- **Challenge 1**:
Reproduce the passage from the Casually Here article starting at "Possible Worlds features" and ending at "track by track.", word for word.

- **Page**:

EXCLUSIVE: Casually Here debuts video for 'Pale Blue Dot'

Track by Track: Casually Here – ‘Possible Worlds’

Casually Here released his new album Possible Worlds last month. Forging a tapestry of ambient sounds, dextrous beats and subtle electronic textures. Casually Here (AKA Nic Nell) is an artist, composer, sound designer and producer/engineer with a background in art and mathematics.

 Possible Worlds features seven sprawling tracks explore possible futures at this precarious point in history, all whilst clinging onto hope. The record explores these themes with acoustic and electronic instruments, analogue hardware, field recordings and sound design, using modern studio tools to push the sonic boundaries of both the dancefloor and home-listening.

Written, performed, produced and mixed by Nell himself, Possible Worlds was mastered and cut by Guy Davie (Jon Hopkins, Bibio, Nathan Fake etc). Below, he talks us through the record track by track.

Pale Blue Dot

‘Pale Blue Dot’ references Voyager 2’s famous photo of the Earth as a distant pinprick of light, taken through the rings of Saturn as it swept out of the solar system.

- **Data provided**:
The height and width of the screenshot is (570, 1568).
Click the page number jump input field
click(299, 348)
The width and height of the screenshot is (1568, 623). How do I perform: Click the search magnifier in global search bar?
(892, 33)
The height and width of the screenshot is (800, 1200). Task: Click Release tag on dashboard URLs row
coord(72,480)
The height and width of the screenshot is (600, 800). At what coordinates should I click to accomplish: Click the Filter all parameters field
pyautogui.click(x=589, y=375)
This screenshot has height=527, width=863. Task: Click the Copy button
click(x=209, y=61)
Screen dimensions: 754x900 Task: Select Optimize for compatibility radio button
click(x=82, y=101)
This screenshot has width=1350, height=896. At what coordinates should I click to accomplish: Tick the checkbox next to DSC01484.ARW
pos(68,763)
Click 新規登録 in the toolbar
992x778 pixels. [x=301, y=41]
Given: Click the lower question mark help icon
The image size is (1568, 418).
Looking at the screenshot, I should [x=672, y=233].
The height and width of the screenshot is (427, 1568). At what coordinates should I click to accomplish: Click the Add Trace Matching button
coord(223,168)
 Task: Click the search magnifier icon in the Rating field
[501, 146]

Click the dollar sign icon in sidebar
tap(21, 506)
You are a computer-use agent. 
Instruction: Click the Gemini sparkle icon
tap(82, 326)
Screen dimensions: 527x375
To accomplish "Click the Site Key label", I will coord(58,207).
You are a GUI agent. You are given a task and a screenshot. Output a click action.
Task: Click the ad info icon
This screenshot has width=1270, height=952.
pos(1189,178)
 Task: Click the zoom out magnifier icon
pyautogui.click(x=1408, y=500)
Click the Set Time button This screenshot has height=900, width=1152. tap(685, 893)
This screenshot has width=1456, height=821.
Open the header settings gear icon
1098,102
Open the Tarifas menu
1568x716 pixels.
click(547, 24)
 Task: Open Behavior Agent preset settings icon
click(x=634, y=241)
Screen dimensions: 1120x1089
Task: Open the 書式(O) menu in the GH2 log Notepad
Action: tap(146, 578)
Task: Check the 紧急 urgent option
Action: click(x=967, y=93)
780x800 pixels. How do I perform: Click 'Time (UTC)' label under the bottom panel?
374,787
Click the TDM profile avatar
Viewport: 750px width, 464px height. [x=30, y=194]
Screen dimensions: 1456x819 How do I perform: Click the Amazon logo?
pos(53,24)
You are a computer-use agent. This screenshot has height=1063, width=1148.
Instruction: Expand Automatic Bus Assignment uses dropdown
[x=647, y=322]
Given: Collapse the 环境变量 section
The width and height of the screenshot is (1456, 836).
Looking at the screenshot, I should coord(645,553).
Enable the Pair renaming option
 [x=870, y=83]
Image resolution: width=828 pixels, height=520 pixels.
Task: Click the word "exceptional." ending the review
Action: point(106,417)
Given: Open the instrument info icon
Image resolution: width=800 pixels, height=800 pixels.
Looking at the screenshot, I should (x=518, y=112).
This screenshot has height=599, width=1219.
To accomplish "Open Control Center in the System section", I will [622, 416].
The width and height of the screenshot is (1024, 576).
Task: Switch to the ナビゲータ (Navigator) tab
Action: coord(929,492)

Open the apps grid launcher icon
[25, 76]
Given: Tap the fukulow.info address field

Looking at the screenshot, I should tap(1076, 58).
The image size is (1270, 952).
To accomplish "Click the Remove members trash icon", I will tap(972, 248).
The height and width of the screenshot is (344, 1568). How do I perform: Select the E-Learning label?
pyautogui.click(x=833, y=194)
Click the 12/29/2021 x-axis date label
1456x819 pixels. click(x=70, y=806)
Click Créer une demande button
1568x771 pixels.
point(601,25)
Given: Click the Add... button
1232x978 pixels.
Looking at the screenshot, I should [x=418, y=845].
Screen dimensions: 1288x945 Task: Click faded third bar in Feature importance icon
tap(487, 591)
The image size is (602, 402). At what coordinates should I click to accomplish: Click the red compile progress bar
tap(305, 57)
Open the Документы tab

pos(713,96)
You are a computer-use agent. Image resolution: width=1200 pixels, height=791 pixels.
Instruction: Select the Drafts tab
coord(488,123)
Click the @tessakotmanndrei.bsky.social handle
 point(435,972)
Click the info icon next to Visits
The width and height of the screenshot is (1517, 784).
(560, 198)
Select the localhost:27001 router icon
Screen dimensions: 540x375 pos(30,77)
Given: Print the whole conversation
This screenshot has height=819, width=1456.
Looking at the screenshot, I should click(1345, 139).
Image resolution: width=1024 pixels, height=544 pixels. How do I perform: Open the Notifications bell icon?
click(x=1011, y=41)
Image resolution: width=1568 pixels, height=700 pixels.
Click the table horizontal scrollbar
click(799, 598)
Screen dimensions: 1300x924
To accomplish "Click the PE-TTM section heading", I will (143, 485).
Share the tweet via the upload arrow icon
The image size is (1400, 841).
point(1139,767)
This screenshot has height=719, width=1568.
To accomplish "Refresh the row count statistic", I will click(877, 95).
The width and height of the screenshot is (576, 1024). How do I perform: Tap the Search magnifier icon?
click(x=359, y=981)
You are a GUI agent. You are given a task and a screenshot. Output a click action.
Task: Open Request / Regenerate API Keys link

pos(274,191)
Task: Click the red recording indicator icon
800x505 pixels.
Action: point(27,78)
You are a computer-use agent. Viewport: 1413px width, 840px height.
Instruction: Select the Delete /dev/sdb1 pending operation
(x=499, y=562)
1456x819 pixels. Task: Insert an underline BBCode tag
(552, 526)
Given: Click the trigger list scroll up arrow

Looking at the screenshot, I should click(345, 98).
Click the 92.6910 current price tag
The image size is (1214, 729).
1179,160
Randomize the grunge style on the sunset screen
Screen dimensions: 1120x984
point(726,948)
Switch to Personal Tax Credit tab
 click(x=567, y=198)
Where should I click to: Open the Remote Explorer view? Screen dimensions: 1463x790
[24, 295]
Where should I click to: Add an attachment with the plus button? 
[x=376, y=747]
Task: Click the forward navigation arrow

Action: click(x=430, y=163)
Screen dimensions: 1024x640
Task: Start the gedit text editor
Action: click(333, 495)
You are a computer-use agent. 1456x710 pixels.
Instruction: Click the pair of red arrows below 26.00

- **Challenge 2**:
Duplicate the lines of the listing starting at its first line and ending at the line that contains "Click the Set", including both of those lines.

- **Full response 1**:
Possible Worlds features seven sprawling tracks explore possible futures at this precarious point in history, all whilst clinging onto hope. The record explores these themes with acoustic and electronic instruments, analogue hardware, field recordings and sound design, using modern studio tools to push the sonic boundaries of both the dancefloor and home-listening.

Written, performed, produced and mixed by Nell himself, Possible Worlds was mastered and cut by Guy Davie (Jon Hopkins, Bibio, Nathan Fake etc). Below, he talks us through the record track by track.

- **Full response 2**:
The height and width of the screenshot is (570, 1568).
Click the page number jump input field
click(299, 348)
The width and height of the screenshot is (1568, 623). How do I perform: Click the search magnifier in global search bar?
(892, 33)
The height and width of the screenshot is (800, 1200). Task: Click Release tag on dashboard URLs row
coord(72,480)
The height and width of the screenshot is (600, 800). At what coordinates should I click to accomplish: Click the Filter all parameters field
pyautogui.click(x=589, y=375)
This screenshot has height=527, width=863. Task: Click the Copy button
click(x=209, y=61)
Screen dimensions: 754x900 Task: Select Optimize for compatibility radio button
click(x=82, y=101)
This screenshot has width=1350, height=896. At what coordinates should I click to accomplish: Tick the checkbox next to DSC01484.ARW
pos(68,763)
Click 新規登録 in the toolbar
992x778 pixels. [x=301, y=41]
Given: Click the lower question mark help icon
The image size is (1568, 418).
Looking at the screenshot, I should [x=672, y=233].
The height and width of the screenshot is (427, 1568). At what coordinates should I click to accomplish: Click the Add Trace Matching button
coord(223,168)
 Task: Click the search magnifier icon in the Rating field
[501, 146]

Click the dollar sign icon in sidebar
tap(21, 506)
You are a computer-use agent. 
Instruction: Click the Gemini sparkle icon
tap(82, 326)
Screen dimensions: 527x375
To accomplish "Click the Site Key label", I will coord(58,207).
You are a GUI agent. You are given a task and a screenshot. Output a click action.
Task: Click the ad info icon
This screenshot has width=1270, height=952.
pos(1189,178)
 Task: Click the zoom out magnifier icon
pyautogui.click(x=1408, y=500)
Click the Set Time button This screenshot has height=900, width=1152. tap(685, 893)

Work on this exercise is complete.